By Svea Herbst-Bayliss

NEW YORK (Reuters) -Proxy advisory firms Institutional Shareholder Services and Glass Lewis on Monday recommended that shareholders reject Ritchie Brothers Auctioneers Inc’s planned $7 billion acquisition of U.S. auto retailer IAA (NYSE:) Inc.

As investors often follow recommendations from the proxy firms, the move deals a blow to one of the year’s most widely watched takeover deals, which was first announced in November.

Both advisors underscored the potential risks associated with the deal, with ISS pointing to a drop in the stock price after the transaction was announced and a lag in performance as reasons for concern.

“It appears that RBA’s strong standalone prospects, proven over a period of time through robust performance, offer a better understood and verified path to shareholder value creation,” ISS wrote in its report, which was seen by Reuters.

Shareholders vote on March 14 on whether to approve the proposed deal.
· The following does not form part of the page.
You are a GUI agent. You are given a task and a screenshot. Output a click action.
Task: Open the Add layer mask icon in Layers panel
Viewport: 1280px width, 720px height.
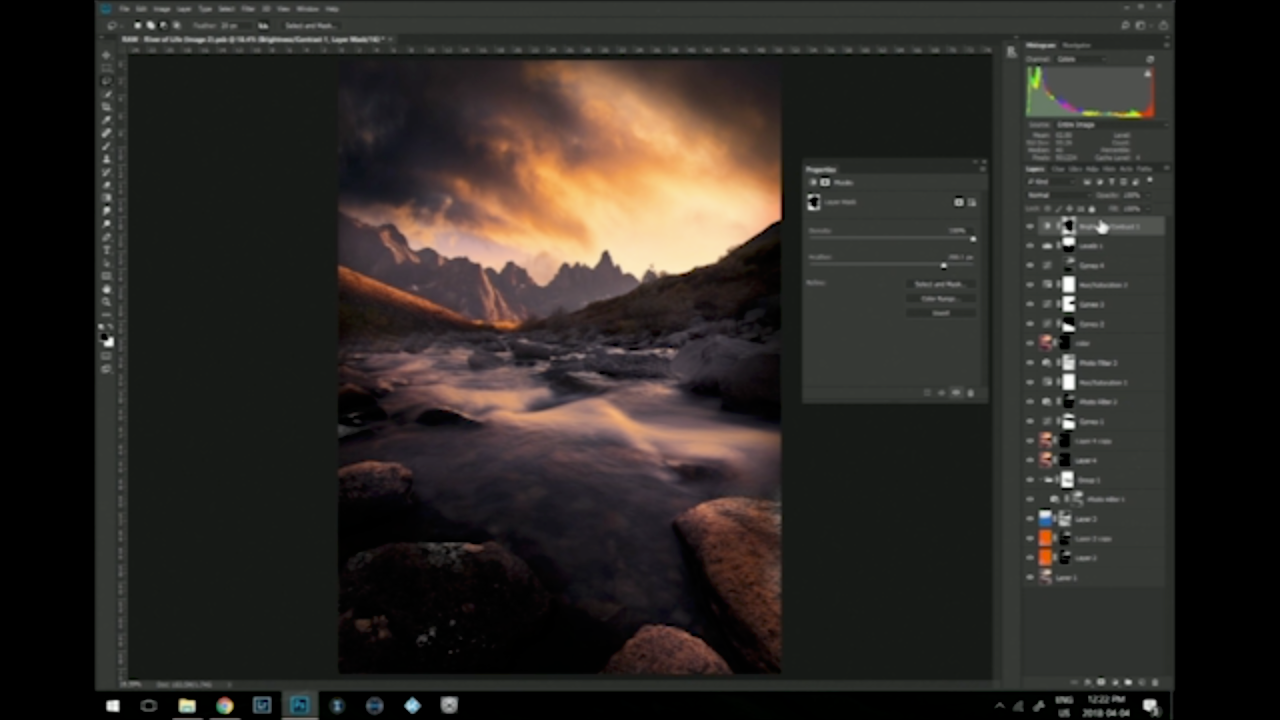tap(1101, 682)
Ritchie Bros (NYSE:). said it “strongly disagree(s)” with the recommendations and urged shareholders to vote for the deal.

The Ritchie Bros stock price climbed more than 5% in the first minutes of trading on Monday. IAA’s stock price dropped nearly 9%.
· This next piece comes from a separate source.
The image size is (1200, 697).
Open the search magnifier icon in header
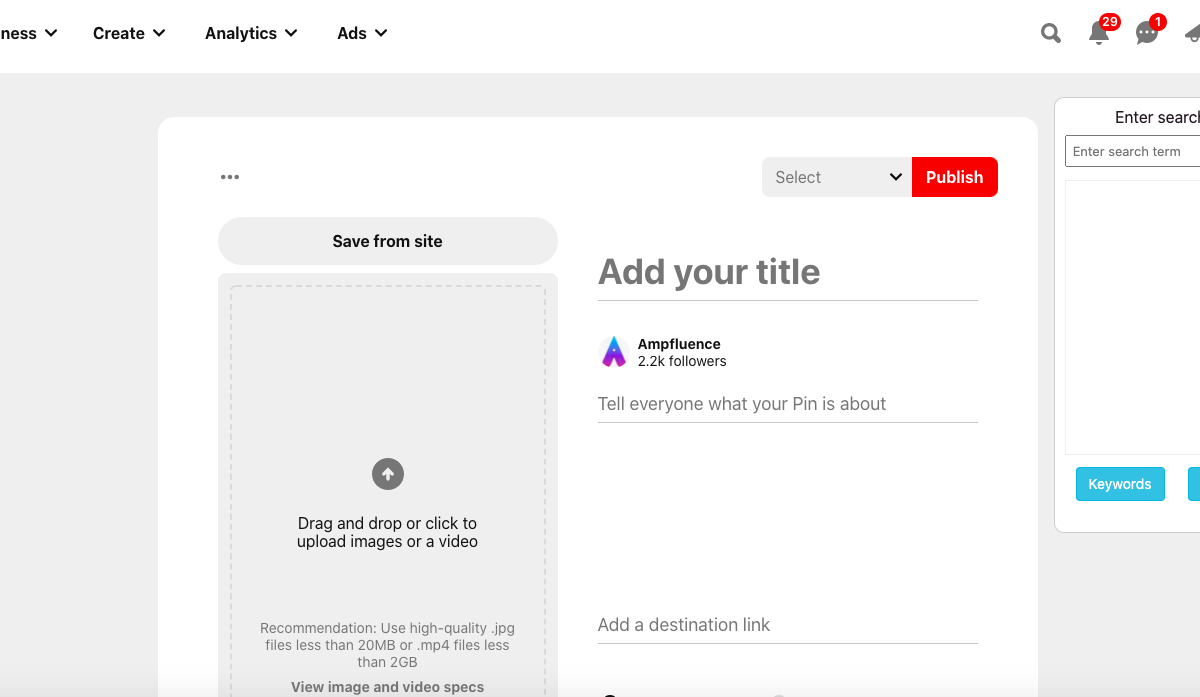[x=1050, y=33]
“The IAA transaction is expected to unlock substantial additional value that neither Ritchie Bros. nor IAA could achieve on its own, and we are confident in our ability to realize it,” the company said in a statement. The statement also said that Ritchie Bros. is committed to act in the best interest of all Ritchie Bros shareholders and build long-term value and drive superior shareholder returns.

For Ritchie Bros, a Canadian company that auctions and sells used heavy industrial equipment, the acquisition is intended to diversify its customer base, boost growth and strategic plans by giving it a bigger footprint in vehicle remarketing, and help cut costs.

In January, Ritchie Bros received a $500 million investment from activist investor Starboard Value that allowed it to revise the deal terms and win critical support from investor Ancora Group Holdings, which had previously opposed the deal.

But a number of investors on both sides are pushing back on the deal, arguing it would distract Ritchie Bros from its core business and that it favors IAA shareholders without offering enough upside for RBA investors.